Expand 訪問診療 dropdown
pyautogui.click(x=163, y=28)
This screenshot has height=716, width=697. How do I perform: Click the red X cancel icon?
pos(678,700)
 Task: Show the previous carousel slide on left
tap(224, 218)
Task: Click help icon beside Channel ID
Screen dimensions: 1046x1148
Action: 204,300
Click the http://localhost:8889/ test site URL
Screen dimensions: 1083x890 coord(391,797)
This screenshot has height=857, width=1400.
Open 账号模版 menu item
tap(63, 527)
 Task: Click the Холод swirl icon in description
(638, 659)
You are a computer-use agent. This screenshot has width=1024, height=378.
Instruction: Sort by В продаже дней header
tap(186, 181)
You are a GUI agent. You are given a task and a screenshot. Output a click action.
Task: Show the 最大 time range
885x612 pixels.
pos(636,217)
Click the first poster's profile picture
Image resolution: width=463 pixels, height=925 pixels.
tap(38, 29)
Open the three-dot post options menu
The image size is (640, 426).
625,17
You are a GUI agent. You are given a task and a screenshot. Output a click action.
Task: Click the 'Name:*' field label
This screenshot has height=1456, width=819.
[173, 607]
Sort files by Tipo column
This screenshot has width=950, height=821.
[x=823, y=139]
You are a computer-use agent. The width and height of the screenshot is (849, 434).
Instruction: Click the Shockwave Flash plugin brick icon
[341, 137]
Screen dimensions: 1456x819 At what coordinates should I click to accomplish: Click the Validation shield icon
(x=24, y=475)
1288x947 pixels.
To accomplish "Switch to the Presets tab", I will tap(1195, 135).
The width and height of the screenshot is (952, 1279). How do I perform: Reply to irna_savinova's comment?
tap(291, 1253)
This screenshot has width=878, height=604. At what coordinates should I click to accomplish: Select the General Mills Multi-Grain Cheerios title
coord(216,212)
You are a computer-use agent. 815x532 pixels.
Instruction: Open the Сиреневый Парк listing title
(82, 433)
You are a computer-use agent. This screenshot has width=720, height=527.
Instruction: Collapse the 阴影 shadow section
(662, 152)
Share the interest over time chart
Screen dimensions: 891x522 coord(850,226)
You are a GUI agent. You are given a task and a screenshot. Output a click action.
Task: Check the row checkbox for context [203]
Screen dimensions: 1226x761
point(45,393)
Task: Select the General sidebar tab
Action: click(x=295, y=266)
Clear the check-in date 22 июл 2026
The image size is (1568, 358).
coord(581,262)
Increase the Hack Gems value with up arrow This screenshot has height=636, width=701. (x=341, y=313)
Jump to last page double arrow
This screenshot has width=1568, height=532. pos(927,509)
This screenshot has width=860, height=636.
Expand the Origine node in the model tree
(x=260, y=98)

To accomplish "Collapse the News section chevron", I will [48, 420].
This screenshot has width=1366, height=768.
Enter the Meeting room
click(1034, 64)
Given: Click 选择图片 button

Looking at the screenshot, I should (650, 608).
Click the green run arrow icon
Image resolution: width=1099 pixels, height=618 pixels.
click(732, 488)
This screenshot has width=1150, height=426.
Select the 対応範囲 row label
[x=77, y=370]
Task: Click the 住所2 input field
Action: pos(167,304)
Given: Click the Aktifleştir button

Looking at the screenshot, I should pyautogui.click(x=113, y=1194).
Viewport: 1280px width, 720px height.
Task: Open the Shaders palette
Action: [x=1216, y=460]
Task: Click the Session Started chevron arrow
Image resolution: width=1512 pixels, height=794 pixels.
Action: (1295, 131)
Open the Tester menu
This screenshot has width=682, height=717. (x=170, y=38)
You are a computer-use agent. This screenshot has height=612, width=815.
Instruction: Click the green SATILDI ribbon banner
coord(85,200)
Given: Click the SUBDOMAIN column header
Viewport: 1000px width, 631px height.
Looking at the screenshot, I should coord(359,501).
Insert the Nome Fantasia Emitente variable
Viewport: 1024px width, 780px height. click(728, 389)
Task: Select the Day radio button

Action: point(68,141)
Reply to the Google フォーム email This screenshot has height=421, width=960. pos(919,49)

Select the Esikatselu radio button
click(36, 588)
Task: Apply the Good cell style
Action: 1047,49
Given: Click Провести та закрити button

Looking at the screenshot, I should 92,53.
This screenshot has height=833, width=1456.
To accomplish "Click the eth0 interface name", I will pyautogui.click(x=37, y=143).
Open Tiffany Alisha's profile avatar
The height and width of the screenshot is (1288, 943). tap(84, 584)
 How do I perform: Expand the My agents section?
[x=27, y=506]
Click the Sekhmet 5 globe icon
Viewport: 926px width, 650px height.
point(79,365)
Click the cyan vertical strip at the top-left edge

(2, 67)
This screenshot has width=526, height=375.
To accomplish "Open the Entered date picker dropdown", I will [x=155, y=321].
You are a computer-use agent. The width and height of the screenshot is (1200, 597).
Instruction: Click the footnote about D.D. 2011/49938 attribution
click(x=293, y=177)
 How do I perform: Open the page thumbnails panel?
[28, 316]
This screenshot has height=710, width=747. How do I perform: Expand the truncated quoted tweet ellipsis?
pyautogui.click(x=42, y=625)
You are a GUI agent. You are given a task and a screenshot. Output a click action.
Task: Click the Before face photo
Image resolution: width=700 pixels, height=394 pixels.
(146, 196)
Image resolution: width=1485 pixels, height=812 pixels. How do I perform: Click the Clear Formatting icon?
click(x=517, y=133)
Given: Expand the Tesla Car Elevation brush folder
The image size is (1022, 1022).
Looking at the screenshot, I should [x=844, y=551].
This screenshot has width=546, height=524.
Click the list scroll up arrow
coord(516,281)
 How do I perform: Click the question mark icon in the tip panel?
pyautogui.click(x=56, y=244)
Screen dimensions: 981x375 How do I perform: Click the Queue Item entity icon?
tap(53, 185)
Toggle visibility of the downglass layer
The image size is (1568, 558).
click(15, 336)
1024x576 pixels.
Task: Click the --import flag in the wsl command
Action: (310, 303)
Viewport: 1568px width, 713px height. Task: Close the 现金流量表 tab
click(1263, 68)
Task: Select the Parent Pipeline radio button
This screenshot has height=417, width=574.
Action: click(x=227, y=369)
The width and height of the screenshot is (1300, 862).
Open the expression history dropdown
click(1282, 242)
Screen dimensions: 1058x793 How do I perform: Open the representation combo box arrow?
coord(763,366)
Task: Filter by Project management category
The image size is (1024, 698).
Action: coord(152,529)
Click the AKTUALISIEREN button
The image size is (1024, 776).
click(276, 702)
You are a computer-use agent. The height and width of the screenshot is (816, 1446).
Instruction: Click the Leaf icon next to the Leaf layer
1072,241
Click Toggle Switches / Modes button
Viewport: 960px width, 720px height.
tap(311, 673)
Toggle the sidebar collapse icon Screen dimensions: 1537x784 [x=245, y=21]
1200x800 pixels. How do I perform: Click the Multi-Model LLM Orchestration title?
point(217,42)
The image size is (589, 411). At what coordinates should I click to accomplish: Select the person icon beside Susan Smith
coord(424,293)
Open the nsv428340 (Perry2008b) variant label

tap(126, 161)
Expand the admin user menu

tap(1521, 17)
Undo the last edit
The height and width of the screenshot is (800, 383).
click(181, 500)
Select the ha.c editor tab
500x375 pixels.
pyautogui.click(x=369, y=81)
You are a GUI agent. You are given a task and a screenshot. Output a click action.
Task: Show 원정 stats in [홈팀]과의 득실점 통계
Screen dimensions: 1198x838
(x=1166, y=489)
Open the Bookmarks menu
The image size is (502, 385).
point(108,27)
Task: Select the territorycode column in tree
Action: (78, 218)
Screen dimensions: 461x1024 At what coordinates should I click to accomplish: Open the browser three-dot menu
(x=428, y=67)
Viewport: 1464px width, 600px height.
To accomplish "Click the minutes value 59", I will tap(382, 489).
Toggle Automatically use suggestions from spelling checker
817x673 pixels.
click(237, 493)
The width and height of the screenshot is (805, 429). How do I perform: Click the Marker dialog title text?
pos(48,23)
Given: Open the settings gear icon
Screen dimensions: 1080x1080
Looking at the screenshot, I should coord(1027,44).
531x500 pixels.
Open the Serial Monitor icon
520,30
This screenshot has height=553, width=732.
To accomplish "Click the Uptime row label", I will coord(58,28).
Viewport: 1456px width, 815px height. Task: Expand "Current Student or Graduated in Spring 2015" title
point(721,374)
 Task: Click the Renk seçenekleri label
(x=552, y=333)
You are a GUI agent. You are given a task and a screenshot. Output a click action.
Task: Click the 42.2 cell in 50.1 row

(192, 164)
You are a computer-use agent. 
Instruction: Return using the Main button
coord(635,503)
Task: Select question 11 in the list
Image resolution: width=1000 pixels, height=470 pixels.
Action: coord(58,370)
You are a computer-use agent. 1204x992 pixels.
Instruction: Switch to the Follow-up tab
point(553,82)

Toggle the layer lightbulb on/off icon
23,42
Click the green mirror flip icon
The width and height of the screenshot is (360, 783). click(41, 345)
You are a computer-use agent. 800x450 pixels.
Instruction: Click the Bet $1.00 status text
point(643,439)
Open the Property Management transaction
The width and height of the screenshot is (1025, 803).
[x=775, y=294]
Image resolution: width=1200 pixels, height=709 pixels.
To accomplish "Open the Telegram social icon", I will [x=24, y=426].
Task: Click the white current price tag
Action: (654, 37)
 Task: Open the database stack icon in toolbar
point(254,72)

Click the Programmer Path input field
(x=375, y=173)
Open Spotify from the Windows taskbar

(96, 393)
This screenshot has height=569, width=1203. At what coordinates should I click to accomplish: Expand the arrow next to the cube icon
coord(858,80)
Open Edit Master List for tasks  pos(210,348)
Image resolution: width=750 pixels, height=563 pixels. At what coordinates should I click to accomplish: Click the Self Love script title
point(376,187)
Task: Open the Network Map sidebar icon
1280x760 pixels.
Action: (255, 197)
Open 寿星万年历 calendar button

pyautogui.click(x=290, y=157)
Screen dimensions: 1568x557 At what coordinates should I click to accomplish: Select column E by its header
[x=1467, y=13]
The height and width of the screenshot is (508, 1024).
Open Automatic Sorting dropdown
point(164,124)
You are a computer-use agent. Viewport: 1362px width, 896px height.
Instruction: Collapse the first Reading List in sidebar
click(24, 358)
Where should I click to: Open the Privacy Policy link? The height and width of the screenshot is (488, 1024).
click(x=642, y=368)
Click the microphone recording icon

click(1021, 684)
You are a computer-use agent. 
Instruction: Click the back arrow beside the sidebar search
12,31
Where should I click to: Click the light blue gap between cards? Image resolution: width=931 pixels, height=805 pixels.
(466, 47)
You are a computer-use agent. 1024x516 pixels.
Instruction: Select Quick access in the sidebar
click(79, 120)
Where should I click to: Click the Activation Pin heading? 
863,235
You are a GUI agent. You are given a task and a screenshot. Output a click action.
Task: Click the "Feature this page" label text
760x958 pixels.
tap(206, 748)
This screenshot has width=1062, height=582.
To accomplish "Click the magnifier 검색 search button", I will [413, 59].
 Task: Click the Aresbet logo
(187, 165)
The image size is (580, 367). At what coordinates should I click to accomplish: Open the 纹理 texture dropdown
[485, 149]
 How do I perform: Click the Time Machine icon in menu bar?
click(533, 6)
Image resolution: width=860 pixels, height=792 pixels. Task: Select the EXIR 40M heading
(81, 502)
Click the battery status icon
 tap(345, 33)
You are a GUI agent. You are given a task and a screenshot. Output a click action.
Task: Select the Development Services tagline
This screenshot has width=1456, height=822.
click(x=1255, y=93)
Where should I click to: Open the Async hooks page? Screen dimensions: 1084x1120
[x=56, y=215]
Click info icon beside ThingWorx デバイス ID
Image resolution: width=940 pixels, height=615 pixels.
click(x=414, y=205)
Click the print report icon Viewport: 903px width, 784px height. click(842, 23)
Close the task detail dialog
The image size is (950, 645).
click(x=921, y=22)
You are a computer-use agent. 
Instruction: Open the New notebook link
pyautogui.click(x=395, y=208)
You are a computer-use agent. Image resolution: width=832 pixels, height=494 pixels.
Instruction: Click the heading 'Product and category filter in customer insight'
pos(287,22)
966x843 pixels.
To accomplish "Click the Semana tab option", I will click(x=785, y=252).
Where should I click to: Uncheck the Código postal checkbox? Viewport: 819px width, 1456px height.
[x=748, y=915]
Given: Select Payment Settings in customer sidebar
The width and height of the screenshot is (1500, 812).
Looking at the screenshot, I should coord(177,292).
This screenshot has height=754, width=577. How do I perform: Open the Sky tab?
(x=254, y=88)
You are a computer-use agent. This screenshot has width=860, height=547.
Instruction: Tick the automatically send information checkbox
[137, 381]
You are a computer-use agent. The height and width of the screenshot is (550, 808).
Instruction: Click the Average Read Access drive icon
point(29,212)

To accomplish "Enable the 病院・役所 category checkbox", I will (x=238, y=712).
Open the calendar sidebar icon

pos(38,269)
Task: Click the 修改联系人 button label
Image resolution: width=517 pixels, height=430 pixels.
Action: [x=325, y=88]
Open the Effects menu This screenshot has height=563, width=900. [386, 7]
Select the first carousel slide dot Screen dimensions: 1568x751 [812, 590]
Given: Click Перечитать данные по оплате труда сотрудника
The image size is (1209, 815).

....................

All lines in the listing above between the line with "Open 账号模版 menu item" and the line with "Task: Click the 'Name:*' field label", inclusive, should be set down exactly, and no line outside that range.

Open 账号模版 menu item
tap(63, 527)
 Task: Click the Холод swirl icon in description
(638, 659)
You are a computer-use agent. This screenshot has width=1024, height=378.
Instruction: Sort by В продаже дней header
tap(186, 181)
You are a GUI agent. You are given a task and a screenshot. Output a click action.
Task: Show the 最大 time range
885x612 pixels.
pos(636,217)
Click the first poster's profile picture
Image resolution: width=463 pixels, height=925 pixels.
tap(38, 29)
Open the three-dot post options menu
The image size is (640, 426).
625,17
You are a GUI agent. You are given a task and a screenshot. Output a click action.
Task: Click the 'Name:*' field label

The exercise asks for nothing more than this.